Partout dans le monde, on s’interroge : comment est-il possible de voir la même lueur et d’entendre la même musique dans le ciel en deux endroits différents, mais à intervalle si rapproché ? « Nul doute que la lueur eût été observée en divers postes – successivement – dans le laps de quelques heures. Donc, ou elle était produite par plusieurs foyers, courant à travers l’atmosphère terrestre, ou, si elle n’était due qu’à un foyer unique, c’est que ce foyer pouvait se mouvoir avec une vitesse qui devait atteindre bien près de deux cents kilomètres à l’heure. » (p. 6) Et voilà, alors que le Weldon-Institute, club de Philadelphie, œuvre sur le plus gros aérostat jamais créé, qu’un dénommé Robur, ingénieur de son état, mais aux origines inconnues, vient provoquer les membres de cette honorable institution en affirmant que l’aérostat n’a pas d’avenir et que le progrès réside dans les aéronefs. Après ce terrible esclandre, Uncle Prudent et Phil Evans, respectivement président et secrétaire du Weldon-Institute, sont enlevés par Robur qui est bien déterminé à leur montrer la supériorité de sa théorie et de sa machine, L’Albatros. « Le progrès n’est point aux aérostats, citoyens ballonistes, il est aux appareils volants. L’oiseau vole, et ce n’est point un ballon, c’est une mécanique. » (p. 33) Appliquant la théorie du « plus lourd que l’air », Robur a créé un aéronef propulsé par des hélices et alimenté par l’énergie électrique. Emportés vers l’Ouest de l’Amérique, au-dessus du Pacifique, à travers l’Asie et l’Europe, puis au-dessus de l’Afrique et de l’Antarctique, Uncle Prudent et Phil Evans admirent les prouesses de la machine de Robur, mais sont bien décidés à échapper à leur geôlier. Mais l’ingénieur visionnaire n’est pas disposé à relâcher ses prisonniers.

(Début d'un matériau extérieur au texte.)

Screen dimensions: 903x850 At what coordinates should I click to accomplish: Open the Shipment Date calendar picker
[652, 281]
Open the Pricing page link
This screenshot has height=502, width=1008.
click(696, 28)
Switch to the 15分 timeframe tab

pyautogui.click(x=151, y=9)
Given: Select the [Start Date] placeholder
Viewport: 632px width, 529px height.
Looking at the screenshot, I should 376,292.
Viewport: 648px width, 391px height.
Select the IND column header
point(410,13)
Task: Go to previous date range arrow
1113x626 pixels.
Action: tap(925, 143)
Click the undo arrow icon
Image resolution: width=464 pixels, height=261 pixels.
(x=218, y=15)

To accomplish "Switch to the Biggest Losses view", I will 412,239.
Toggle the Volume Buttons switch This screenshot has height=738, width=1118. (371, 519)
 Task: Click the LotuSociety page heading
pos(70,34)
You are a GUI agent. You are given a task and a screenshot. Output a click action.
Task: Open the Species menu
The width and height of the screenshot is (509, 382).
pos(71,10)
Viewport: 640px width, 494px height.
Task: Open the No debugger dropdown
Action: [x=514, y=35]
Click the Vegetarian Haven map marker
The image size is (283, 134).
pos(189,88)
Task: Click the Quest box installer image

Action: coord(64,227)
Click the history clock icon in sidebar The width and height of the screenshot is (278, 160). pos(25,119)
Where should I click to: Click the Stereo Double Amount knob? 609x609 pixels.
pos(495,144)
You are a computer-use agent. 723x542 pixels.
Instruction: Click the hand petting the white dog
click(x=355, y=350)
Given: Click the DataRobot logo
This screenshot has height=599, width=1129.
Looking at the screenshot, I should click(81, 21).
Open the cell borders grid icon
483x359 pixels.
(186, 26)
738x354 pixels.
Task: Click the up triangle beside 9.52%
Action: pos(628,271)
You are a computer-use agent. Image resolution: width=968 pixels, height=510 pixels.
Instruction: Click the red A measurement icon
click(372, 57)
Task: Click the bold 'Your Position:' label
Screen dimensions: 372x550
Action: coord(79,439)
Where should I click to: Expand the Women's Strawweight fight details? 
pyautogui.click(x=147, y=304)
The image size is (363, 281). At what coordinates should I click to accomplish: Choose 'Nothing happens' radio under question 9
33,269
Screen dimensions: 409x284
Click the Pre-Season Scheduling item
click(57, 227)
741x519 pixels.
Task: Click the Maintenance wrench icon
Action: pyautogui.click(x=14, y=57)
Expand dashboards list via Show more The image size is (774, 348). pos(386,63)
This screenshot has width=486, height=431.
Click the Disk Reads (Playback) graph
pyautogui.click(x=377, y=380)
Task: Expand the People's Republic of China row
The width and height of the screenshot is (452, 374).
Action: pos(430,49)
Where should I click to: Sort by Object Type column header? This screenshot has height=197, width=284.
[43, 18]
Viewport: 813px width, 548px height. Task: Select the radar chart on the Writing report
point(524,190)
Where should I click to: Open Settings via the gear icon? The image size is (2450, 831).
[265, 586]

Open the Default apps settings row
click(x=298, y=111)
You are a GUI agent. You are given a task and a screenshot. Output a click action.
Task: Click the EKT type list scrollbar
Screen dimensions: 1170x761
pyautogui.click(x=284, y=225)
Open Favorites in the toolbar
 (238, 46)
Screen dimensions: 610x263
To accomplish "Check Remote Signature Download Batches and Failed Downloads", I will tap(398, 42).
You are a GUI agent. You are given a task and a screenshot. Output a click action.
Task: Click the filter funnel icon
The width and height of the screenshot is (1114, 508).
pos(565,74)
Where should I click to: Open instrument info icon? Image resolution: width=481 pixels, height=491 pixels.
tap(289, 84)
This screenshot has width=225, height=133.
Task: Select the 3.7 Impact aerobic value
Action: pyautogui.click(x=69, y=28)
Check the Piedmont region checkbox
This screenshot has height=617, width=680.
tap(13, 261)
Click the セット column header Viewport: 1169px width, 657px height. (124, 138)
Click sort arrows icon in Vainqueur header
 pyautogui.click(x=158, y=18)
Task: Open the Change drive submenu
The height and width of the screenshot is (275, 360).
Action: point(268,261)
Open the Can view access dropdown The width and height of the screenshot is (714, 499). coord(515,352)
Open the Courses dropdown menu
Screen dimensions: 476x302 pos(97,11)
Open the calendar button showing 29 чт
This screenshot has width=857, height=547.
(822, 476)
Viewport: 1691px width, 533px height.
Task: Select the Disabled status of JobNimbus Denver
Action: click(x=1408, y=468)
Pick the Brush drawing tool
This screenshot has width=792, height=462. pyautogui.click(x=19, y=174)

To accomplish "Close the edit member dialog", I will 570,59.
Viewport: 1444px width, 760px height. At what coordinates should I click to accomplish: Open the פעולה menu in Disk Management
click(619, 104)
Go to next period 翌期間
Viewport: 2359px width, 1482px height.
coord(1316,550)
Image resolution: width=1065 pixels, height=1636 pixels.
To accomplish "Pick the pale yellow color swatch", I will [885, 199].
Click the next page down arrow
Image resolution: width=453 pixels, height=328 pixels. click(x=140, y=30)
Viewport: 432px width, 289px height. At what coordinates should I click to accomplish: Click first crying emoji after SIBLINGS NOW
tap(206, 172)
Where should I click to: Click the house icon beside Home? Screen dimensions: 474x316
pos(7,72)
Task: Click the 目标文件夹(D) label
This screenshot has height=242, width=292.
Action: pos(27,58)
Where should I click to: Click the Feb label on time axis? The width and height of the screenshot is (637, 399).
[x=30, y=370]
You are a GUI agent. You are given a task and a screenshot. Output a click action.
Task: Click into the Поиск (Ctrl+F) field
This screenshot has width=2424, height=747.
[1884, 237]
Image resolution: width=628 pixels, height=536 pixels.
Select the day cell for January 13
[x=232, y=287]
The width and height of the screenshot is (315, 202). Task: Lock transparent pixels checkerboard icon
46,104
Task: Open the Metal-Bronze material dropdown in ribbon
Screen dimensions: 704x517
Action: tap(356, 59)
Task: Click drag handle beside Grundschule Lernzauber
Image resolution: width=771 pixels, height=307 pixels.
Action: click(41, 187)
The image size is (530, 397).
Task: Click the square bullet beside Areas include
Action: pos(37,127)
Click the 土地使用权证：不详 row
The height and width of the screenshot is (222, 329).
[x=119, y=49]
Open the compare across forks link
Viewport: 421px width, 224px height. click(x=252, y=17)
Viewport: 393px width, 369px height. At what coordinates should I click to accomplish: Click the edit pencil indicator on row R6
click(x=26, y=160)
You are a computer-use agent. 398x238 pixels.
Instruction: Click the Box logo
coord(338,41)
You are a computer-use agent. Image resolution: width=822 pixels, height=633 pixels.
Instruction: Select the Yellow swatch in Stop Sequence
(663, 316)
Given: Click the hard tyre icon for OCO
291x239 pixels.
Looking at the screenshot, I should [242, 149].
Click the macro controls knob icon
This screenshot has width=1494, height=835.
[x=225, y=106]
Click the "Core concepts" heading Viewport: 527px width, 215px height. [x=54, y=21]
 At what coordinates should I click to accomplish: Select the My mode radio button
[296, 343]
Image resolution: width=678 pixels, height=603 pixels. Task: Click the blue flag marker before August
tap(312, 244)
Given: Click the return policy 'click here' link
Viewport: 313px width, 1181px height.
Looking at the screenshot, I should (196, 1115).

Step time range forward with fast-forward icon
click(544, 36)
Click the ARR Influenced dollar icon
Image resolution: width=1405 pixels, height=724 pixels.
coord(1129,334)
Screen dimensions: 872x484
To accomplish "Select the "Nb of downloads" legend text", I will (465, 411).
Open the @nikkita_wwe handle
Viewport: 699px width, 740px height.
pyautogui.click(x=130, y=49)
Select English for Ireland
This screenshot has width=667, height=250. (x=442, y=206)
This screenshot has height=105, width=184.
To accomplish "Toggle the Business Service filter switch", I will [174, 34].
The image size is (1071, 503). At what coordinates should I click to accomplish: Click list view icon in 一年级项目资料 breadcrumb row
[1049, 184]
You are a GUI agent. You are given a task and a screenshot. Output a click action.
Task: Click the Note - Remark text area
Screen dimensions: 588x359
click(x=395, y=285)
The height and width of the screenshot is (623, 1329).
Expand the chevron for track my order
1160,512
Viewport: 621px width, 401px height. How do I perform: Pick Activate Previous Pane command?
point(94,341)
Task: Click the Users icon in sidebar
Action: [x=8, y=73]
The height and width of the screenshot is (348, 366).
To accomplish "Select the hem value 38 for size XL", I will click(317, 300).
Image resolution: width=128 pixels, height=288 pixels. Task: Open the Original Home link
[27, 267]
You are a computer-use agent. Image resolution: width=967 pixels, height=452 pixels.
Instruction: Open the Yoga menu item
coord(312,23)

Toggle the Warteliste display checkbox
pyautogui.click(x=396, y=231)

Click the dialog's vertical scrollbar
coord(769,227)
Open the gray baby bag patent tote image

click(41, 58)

Chose étrange dans un roman de Jules Verne, Robur est un personnage antipathique. Certes, l’Allemand des Cinq cent millions de la Bégum est un personnage détestable, mais il avait son double positif dans le Français qui bâtissait une ville de paix. Les deux hommes, au nom du progrès, s’opposaient admirablement. Ici, Robur est le chantre du progrès face à des hommes bons, mais dépassés puisqu’incapables de délaisser la montgolfière pour un appareil plus sophistiqué. L’ingénieur est un homme vindicatif et brusque, avec quelques sursauts de bonté, mais sont surtout dictés par la volonté de faire la preuve de la qualité de sa machine. « Ainsi Uncle Prudent et Phil Evans durent reconnaître de quelle puissance disposait un tel appareil, et quels services il pouvait rendre à l’humanité. » (p. 160) Comme Nemo (dans Vingt-mille lieues sous les mers, pas L’île mystérieuse), Robur est mystérieux et on ne sait rien de son passé. Or, le capitaine du Nautilus était un être froid, mais juste. Robur est plutôt un savant fou aux visions géniales, enragé que le monde ne progresse pas aussi vite qu’il le souhaiterait. Seule la fin sauve un peu le bonhomme et annule la vilaine impression selon laquelle Jules Verne avait mis le progrès entre de mauvaises mains.
L’aventure et le voyage restent extraordinaires et la description de la machine est passionnante. On voudrait être mécanicien pour encore mieux comprendre l’ampleur de cet appareil qui préfigure l’avion.